- Task to carry out:
Tally the lines in the data below where the word "Close" appears, and give the tally alone.

- Extracted records:
===============

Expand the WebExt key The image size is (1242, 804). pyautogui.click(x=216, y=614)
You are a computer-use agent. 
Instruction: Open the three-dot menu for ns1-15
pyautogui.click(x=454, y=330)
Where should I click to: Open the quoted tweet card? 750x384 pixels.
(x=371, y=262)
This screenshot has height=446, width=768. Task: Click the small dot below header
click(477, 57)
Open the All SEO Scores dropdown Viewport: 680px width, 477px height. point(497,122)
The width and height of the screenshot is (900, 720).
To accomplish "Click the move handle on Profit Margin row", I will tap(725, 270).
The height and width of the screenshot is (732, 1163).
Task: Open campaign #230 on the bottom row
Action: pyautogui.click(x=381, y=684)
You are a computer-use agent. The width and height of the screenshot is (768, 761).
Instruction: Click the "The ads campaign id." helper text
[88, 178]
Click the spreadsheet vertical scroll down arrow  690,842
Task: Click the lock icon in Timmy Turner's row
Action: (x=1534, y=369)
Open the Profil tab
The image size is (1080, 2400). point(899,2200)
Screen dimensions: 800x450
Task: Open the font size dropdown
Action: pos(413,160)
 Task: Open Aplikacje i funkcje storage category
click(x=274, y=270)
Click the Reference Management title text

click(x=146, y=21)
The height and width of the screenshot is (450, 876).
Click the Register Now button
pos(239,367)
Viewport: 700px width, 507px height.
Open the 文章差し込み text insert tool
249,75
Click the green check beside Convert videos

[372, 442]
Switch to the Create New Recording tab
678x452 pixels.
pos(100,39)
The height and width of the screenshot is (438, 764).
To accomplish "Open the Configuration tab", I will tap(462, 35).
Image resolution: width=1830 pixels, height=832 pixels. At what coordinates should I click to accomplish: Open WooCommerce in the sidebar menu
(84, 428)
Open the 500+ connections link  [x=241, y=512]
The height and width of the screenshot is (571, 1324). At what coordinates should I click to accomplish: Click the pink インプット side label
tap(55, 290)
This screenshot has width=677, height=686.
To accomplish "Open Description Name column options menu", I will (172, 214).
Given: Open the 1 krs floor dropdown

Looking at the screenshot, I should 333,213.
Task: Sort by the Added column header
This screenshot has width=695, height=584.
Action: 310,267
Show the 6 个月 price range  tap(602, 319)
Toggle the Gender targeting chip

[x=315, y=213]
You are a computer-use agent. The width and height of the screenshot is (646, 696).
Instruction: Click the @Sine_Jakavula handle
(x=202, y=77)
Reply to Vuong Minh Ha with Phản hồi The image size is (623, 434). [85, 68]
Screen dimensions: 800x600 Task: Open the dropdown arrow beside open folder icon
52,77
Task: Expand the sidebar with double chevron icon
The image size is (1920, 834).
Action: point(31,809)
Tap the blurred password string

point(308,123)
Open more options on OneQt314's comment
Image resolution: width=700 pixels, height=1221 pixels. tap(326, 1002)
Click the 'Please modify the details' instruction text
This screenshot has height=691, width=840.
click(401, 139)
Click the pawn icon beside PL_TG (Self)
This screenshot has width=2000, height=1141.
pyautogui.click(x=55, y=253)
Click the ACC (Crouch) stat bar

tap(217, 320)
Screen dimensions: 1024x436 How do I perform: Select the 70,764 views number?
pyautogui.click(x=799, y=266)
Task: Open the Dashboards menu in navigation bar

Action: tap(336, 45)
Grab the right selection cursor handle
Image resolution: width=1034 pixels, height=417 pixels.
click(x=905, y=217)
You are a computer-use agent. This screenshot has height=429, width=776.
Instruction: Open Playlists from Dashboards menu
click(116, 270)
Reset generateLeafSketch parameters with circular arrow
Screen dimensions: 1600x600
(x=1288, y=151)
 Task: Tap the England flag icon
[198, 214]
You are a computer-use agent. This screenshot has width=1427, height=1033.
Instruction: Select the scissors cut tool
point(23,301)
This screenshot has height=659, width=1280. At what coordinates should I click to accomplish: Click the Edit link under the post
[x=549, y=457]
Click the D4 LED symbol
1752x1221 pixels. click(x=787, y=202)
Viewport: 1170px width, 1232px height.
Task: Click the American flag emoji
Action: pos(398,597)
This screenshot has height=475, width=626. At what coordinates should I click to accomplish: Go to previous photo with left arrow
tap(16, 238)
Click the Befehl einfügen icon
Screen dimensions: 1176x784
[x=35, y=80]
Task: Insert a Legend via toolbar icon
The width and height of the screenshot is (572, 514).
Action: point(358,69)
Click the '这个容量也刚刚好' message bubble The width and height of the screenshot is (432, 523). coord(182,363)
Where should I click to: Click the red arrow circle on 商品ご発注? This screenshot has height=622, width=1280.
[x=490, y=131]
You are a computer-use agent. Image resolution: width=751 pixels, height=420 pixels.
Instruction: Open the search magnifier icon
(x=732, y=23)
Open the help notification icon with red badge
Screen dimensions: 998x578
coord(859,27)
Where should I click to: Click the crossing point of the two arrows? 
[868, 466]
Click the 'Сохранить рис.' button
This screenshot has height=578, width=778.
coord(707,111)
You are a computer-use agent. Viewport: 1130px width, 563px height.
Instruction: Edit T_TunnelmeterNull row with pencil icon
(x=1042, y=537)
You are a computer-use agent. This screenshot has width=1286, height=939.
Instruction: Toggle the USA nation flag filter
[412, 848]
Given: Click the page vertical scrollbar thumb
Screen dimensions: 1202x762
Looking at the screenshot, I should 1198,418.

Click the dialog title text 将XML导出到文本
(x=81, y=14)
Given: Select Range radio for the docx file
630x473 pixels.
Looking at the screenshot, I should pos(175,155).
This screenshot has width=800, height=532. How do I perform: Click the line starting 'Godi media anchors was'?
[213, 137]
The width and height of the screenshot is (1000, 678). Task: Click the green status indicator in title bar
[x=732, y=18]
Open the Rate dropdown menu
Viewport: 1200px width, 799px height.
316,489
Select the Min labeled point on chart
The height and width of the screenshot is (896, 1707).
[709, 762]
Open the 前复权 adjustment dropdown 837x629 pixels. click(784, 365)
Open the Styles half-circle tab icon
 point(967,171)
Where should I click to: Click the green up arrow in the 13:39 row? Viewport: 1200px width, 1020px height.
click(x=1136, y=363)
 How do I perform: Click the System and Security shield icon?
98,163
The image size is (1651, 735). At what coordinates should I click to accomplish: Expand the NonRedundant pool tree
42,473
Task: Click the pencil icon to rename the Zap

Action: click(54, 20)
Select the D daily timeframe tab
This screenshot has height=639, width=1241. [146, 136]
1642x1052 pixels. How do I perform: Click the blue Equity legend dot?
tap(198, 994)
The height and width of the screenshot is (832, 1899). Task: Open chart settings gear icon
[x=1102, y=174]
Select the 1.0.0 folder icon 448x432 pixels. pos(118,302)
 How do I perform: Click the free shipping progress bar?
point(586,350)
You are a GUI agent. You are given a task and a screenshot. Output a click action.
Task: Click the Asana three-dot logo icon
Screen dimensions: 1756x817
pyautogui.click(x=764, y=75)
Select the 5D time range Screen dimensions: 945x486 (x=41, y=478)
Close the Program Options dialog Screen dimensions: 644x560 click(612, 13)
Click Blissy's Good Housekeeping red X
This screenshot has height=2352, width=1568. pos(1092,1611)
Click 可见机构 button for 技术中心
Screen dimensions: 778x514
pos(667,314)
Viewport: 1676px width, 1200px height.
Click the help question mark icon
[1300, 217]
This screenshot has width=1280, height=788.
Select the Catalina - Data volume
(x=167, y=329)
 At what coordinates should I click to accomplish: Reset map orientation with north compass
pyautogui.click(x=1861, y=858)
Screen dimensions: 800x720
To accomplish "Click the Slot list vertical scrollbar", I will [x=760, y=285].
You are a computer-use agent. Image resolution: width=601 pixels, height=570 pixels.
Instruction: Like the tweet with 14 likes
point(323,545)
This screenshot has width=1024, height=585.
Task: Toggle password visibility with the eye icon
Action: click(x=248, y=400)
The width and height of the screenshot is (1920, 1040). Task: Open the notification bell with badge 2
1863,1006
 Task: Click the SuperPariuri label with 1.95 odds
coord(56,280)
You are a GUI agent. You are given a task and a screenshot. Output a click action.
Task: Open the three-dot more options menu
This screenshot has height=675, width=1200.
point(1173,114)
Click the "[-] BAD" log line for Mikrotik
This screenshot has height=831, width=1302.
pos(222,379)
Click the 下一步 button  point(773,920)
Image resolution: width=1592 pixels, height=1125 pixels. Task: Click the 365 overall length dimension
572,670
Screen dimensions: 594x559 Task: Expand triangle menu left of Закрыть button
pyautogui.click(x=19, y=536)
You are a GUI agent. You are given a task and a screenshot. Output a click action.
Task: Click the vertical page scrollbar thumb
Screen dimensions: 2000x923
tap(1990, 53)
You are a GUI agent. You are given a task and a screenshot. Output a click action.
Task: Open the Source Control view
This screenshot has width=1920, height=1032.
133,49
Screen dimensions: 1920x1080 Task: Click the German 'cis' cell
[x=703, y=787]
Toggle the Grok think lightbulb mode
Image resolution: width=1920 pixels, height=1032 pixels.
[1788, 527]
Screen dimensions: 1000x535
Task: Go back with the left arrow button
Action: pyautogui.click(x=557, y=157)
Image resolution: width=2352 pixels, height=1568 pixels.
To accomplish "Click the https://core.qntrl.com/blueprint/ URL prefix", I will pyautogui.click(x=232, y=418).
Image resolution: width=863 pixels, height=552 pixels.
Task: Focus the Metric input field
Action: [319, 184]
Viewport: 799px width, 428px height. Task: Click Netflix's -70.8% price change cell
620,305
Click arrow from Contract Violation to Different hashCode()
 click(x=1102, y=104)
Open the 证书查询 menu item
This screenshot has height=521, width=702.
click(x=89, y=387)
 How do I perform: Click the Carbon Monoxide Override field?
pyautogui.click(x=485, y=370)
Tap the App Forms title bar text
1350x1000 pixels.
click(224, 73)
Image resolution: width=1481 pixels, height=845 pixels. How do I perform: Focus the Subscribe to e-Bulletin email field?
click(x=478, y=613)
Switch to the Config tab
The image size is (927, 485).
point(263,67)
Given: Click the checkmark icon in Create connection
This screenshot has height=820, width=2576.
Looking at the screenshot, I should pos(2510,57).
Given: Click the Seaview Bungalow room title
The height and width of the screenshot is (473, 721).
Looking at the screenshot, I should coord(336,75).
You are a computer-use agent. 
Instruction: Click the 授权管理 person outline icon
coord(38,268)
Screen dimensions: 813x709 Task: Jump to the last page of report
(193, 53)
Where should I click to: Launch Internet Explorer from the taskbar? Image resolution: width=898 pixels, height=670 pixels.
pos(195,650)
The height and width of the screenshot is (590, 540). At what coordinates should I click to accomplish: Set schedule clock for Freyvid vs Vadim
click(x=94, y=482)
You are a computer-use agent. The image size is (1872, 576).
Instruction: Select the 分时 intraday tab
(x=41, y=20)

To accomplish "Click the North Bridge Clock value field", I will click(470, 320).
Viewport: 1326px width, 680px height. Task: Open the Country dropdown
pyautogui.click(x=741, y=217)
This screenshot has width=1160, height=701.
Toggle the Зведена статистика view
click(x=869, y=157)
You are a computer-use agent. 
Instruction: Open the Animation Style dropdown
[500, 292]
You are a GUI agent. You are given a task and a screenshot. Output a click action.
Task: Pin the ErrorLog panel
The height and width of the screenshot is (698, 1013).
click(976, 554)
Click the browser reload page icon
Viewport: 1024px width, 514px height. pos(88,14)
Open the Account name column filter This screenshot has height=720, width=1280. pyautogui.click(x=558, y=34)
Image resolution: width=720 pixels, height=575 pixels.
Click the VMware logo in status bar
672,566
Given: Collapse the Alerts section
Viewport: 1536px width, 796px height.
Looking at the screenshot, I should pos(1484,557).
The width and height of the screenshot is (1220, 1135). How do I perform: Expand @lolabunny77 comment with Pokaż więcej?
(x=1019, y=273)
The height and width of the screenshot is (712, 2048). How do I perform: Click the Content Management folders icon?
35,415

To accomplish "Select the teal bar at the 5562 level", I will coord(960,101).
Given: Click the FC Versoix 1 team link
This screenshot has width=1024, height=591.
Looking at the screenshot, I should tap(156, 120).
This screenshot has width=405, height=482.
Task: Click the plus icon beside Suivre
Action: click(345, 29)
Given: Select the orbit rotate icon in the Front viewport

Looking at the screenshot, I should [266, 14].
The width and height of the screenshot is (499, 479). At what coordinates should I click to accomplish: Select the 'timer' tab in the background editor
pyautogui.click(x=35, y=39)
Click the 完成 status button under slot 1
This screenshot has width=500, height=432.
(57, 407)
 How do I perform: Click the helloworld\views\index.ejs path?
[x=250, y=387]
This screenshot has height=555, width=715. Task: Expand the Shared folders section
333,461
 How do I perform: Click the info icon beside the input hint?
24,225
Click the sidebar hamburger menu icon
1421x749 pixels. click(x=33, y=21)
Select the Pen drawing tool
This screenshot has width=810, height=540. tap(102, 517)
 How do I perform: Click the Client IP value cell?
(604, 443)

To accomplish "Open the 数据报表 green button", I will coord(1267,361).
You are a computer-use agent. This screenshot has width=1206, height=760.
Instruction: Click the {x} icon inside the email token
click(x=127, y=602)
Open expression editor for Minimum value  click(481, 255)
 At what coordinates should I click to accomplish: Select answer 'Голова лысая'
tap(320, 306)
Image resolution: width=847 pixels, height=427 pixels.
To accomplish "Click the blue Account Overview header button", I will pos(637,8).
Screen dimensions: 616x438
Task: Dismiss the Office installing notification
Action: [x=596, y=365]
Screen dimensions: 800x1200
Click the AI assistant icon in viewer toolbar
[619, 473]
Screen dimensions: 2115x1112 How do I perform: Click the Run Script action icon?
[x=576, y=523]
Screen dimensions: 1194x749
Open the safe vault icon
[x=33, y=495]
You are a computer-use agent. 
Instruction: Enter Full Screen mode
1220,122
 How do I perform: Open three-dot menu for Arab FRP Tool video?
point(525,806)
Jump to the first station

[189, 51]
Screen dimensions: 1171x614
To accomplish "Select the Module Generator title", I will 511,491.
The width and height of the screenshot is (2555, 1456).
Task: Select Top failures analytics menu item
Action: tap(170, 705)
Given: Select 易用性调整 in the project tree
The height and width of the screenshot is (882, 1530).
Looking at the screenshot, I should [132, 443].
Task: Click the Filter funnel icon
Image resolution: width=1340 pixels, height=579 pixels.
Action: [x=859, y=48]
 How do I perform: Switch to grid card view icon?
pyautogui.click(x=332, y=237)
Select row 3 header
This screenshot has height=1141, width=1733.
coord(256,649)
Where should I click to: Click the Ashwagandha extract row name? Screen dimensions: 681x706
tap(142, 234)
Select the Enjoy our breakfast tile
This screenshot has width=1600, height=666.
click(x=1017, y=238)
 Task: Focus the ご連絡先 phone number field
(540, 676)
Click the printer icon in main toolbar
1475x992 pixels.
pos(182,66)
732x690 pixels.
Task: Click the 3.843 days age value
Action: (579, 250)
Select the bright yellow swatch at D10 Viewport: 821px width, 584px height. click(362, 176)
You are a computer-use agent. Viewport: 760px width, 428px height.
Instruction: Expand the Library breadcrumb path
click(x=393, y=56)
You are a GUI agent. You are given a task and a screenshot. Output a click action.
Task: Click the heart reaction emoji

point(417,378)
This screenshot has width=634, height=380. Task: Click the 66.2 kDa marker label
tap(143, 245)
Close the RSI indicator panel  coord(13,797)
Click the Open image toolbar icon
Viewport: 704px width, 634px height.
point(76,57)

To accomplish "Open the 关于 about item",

===============

- Result of the task:
2